Selecting the best size for a replication instance - AWS Database Migration Service

Selecting the best size for a replication instance

Choosing the appropriate replication instance depends on several factors of your use case. To help understand how replication instance resources are used, see the following discussion. It covers the common scenario of a full load + CDC task.

During a full load task, AWS DMS loads tables individually. By default, eight tables are loaded at a time. AWS DMS captures ongoing changes to the source during a full load task so the changes can be applied later on the target endpoint. The changes are cached in memory; if available memory is exhausted, changes are cached to disk. When a full load task completes for a table, AWS DMS immediately applies the cached changes to the target table.

After all outstanding cached changes for a table have been applied, the target endpoint is in a transactionally consistent state. At this point, the target is in-sync with the source endpoint with respect to the last cached changes. AWS DMS then begins ongoing replication between the source and target. To do so, AWS DMS takes change operations from the source transaction logs and applies them to the target in a transactionally consistent manner. (This process assumes batch optimized apply isn't selected). AWS DMS streams ongoing changes through memory on the replication instance, if possible. Otherwise, AWS DMS writes changes to disk on the replication instance until they can be applied on the target.

You have some control over how the replication instance handles change processing, and how memory is used in that process. For more information on how to tune change processing, see Change processing tuning settings.

Factors to consider

Memory and disk space are key factors in selecting an appropriate replication instance for your use case. Following, you can find a discussion of the use case characteristics to analyze to choose a replication instance.

  • Database and table size

    Data volume helps determine the task configuration to optimize full load performance. For example, for two 1 TB schemas, you can partition tables into four tasks of 500 GB and run them in parallel. The possible parallelism depends on the CPU resource available in the replication instance. That's why it's a good idea understand the size of your database and tables to optimize full load performance. It helps determine the number of tasks that you can possibly have.

  • Large objects

    The data types that are present in your migration scope can affect performance. Particularly, large objects (LOBs) impact performance and memory consumption. To migrate a LOB value, AWS DMS performs a two-step process. First, AWS DMS inserts the row into the target without the LOB value. Second, AWS DMS updates the row with the LOB value. This has an impact on the memory, so it's important to identify LOB columns in the source and analyze their size.

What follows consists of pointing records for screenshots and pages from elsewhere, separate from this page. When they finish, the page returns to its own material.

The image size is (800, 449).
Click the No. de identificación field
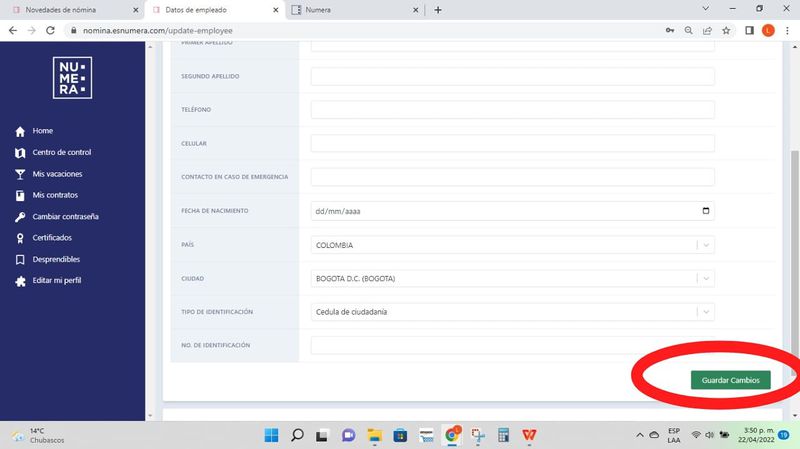tap(512, 346)
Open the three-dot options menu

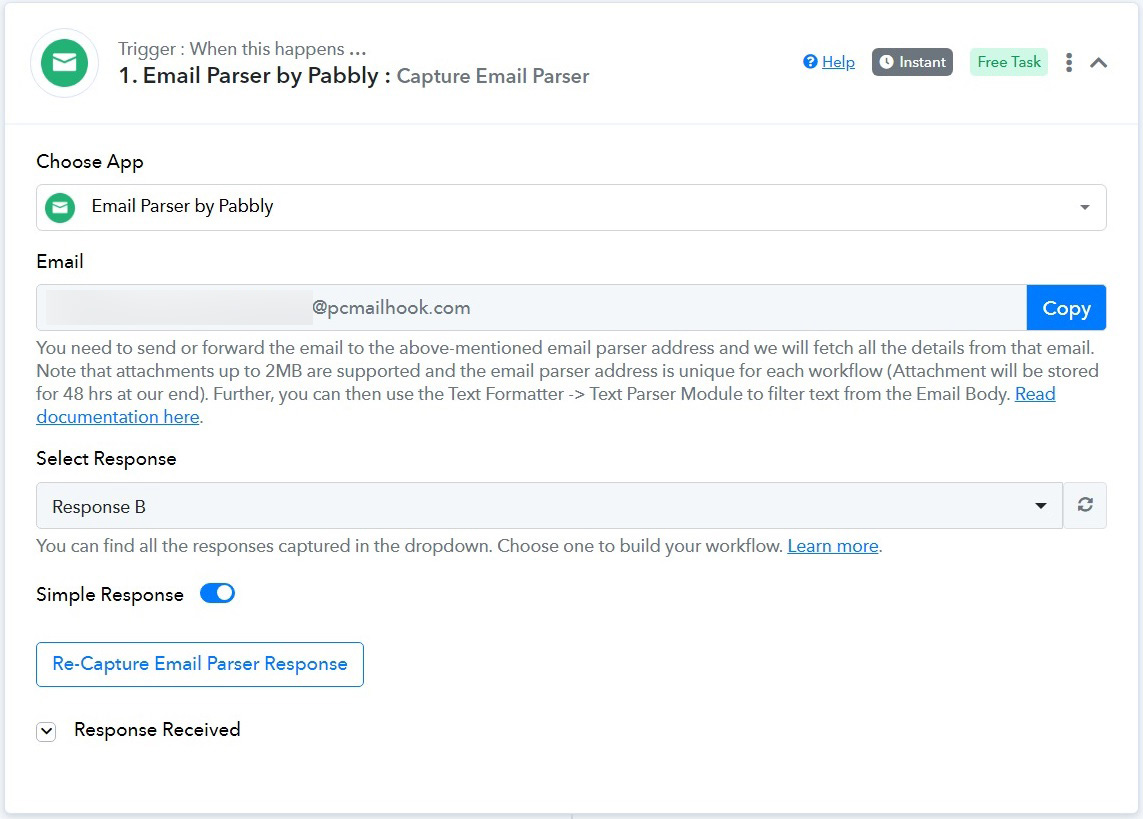pyautogui.click(x=1069, y=63)
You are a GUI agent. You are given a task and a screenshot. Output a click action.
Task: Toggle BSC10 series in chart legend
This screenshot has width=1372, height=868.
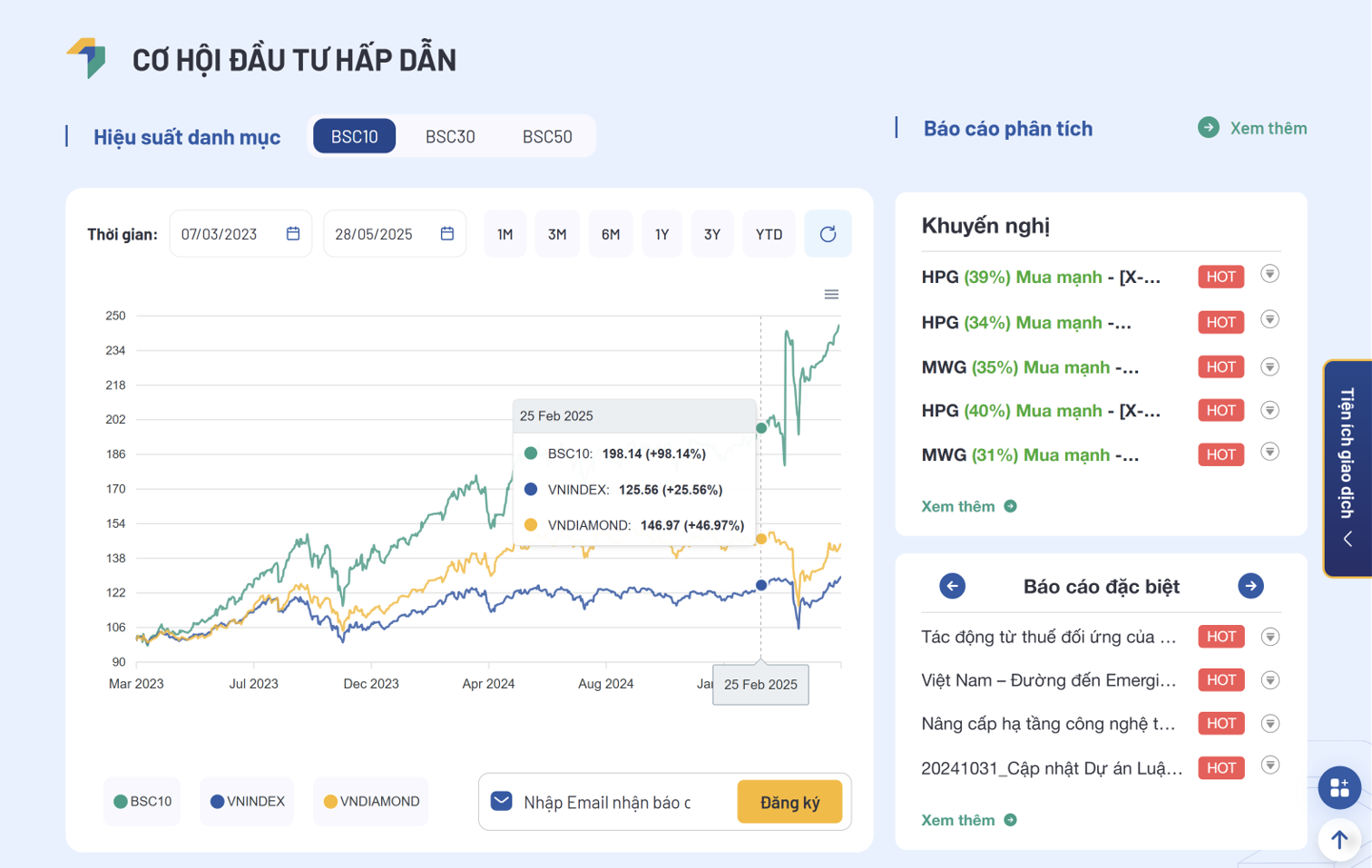coord(142,802)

  • Load frequency and transaction size

    Load frequency and transactions per second (TPS) influence memory usage. A high number of TPS or data manipulation language (DML) activities leads to high usage of memory. This happens because DMS caches the changes until they are applied to the target. During CDC, this leads to swapping (writing to the physical disk due to memory overflow), which causes latency.

  • Table keys and referential integrity

    Information about the keys of the table determines the CDC mode (batch apply or transactional apply) that you use to migrate data. In general, transactional apply is slower than batch apply. For long-running transactions, there can be many changes to migrate. When you use transactional apply, AWS DMS might require more memory to store the changes compared to batch apply. If you migrate tables without primary keys, batch apply will fail and the DMS task moves to transactional apply mode. When referential integrity is active between tables during CDC, AWS DMS uses transactional apply by default. For more information about batch apply compared to transactional apply, see How can I use the DMS batch apply feature to improve CDC replication performance? .

Use these metrics to determine if you need the replication instance to be compute optimized or memory optimized.

Common issues

You might face the following common issues that cause resource contention on the replication instance during migration. For information on the replication instance metrics, see Replication instance metrics.

  • If the memory in a replication instance becomes insufficient, this results in writing data to the disk. Reading from the disk can cause latency, which you can avoid by sizing the replication instance with enough memory.

  • The disk size assigned to the replication instance can be smaller than required. The disk size is used when data in memory spills over; it's also used to store the task logs. The maximum IOPS depends on it too.

  • Running multiple tasks or tasks with high parallelism affects CPU consumption of the replication instance. This slows down the processing of the tasks and results in latency.

Best practices

Consider these two most common best practices when sizing a replication instance. For more information, see Best practices for AWS Database Migration Service.

  1. Size your workload and understand if it's computer-intensive or memory-intensive. Based on this, you can determine the class and size of the replication instance:

    • AWS DMS processes LOBs in memory. This operation requires a fair amount of memory.

    • The number of tasks and the number of threads impact CPU consumption. Avoid using more than eight MaxFullLoadSubTasks during the full load operation.

  2. Increase the disk space assigned to the replication instance when you have a high workload during full load. Doing this lets the replication instance use the maximum IOPS assigned to it.

The preceding guidelines don't cover all possible scenarios. It's important to consider the specifics of your particular use case when you determine the size of your replication instance.

The preceding tests show CPU and memory vary with different workloads. Particularly, LOBs affect memory, and task count or parallelism affect the CPU. After your migration is running, monitor the CPU, freeable memory, free storage, and IOPS of your replication instance. Based on the data you gather, you can size your replication instance up or down as needed.